C’est le sens de la proposition de loi adoptée au Sénat, « Permettre aux salariés de certains secteurs de travailler le 1er mai » largement appuyée par le gouvernement de l’époque, qui a engagé la procédure accélérée, comme si l’urgence était de faire travailler les salarié·es le 1er mai !
La loi actuelle prévoit que seuls « les établissements et services qui, en raison de la nature de leur activité, ne peuvent interrompre le travail » peuvent faire travailler leurs salarié·es. La proposition de loi étend la dérogation à un ensemble de secteurs professionnels, aux dépens des salarié·es mais aussi des petits commerces indépendants de proximité qui pouvaient jusqu’ici déjà ouvrir ce jour-ci sans subir la concurrence des grandes entreprises.

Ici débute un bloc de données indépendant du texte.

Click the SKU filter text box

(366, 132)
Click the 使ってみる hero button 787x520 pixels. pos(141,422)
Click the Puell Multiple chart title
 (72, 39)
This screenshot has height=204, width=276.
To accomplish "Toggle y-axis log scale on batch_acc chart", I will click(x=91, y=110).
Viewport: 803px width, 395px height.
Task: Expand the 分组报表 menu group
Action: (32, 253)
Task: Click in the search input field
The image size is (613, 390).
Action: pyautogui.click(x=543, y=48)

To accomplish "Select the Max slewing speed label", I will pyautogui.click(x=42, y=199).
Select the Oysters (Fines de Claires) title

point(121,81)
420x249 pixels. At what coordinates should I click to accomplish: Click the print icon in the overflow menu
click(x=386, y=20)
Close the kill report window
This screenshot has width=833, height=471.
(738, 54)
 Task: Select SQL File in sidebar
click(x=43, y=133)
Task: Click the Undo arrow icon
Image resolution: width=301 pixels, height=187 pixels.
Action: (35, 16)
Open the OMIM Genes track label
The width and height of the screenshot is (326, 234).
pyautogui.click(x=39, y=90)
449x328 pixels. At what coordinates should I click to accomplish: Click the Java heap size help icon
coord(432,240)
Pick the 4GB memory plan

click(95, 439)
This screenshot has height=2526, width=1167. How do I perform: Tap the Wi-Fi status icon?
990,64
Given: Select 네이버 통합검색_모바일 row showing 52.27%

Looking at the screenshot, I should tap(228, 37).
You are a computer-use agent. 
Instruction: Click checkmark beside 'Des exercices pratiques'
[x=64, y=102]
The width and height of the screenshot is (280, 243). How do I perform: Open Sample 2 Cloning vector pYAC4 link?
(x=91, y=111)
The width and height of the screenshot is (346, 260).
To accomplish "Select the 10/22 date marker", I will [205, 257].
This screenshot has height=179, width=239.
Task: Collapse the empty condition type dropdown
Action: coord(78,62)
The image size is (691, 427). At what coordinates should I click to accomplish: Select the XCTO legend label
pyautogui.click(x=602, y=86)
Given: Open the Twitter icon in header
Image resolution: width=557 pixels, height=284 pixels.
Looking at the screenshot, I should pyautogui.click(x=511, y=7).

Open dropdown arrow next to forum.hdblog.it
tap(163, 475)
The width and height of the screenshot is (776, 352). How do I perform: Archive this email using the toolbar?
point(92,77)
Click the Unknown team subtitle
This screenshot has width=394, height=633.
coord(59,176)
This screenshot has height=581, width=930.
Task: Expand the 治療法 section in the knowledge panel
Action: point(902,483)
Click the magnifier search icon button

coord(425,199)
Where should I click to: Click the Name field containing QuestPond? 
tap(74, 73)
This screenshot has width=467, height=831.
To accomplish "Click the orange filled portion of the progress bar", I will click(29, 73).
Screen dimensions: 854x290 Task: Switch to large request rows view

Cette proposition de loi, soumise au vote d’une niche parlementaire le 22 janvier, remettrait en cause ce jour de repos rémunéré pour l’ensemble des salarié·es.
Le projet d’établir une liste d’établissements visés, constitue une première brèche et remet en cause la précieuse exceptionnalité du 1er mai.
Or à chaque fois qu’un principe est remis en cause, la dérogation s’étend progressivement à toutes et tous.